The Securities and Exchange Board of India (Sebi) Chairman UK Sinha said that the commodities market entities would get a timeframe of up to one year to adjust to the new regulations as they would have to follow the same norms that are applicable to their peers in the equity segment.
"In order to ensure that nothing is disrupted, there is no discontinuity... We are giving some timeframe so that they can adjust with the new regulations," Sinha said.
The Sebi Chief also said that the entire process has 'all been very well thought out' and the regulator has also brought out a handbook for the benefit of all entities by making them aware about various rules and regulations.
Sebi's Whole-Time Member Rajeev Kumar Agarwal would oversee the commodities market regulation in the merged entity under the overall guidance of the Sebi Chairman.
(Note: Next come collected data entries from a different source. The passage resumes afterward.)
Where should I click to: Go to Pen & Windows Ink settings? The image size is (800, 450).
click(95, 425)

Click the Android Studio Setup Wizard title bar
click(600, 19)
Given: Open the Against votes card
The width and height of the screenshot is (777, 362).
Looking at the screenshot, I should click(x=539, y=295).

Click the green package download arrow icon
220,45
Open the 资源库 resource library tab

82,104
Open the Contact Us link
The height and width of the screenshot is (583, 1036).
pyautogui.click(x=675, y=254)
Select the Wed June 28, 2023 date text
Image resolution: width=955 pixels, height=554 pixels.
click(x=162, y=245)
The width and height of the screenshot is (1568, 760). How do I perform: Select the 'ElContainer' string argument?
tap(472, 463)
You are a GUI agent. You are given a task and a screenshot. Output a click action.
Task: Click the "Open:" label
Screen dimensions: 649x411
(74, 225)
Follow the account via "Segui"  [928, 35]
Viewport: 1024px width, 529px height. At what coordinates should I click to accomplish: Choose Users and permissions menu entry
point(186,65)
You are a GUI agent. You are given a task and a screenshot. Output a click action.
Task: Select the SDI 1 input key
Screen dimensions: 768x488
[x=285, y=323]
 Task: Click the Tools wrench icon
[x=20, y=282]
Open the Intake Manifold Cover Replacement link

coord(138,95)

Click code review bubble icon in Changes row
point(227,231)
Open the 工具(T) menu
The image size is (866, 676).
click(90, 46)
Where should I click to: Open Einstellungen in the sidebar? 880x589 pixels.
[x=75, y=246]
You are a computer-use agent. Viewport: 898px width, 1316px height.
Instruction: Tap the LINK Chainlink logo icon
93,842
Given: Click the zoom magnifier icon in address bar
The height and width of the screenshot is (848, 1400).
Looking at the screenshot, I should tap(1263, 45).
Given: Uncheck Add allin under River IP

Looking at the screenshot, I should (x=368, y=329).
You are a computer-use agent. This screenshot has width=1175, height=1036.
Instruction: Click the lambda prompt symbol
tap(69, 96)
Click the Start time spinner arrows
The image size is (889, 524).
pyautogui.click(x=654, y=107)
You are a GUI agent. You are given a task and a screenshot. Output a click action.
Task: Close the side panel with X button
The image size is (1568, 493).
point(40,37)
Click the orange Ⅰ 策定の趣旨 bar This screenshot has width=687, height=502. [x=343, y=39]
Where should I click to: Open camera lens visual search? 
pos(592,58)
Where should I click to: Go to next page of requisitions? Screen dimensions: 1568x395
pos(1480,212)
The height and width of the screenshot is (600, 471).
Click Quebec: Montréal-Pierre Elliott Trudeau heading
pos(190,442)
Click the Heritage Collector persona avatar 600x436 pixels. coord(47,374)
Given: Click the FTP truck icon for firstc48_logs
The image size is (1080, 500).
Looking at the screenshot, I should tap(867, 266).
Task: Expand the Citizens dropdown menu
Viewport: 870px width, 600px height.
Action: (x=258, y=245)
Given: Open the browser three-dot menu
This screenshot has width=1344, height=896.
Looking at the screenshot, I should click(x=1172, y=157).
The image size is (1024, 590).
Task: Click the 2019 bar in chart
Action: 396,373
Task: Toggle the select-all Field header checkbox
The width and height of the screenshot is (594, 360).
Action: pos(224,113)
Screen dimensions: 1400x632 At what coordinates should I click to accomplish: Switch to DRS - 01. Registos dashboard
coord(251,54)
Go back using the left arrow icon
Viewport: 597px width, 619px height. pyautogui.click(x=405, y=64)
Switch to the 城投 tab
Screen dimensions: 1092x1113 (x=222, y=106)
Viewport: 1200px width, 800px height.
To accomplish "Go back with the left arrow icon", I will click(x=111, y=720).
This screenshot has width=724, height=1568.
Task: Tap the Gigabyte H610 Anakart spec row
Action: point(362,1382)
FMC, on the other hand, has been regulating commodities markets since 1953, but lack of powers has led to wild fluctuations and alleged irregularities remaining untamed in this market segment.
The commodities market has been known to be more prone to speculative activities compared to the better-regulated stock market, while illegal activities like 'dabba trading' have also been more frequent in this segment.
Besides, the high-profile NSEL scam has rocked this market in the recent past and the subsequent regulatory and government interventions in this case eventually led to the government announcing FMC's merger with Sebi.
This is the first major case of two regulators being merged, as against the relatively more frequent practice worldwide of creating new regulatory authorities, including by carving out new bodies from the existing entities.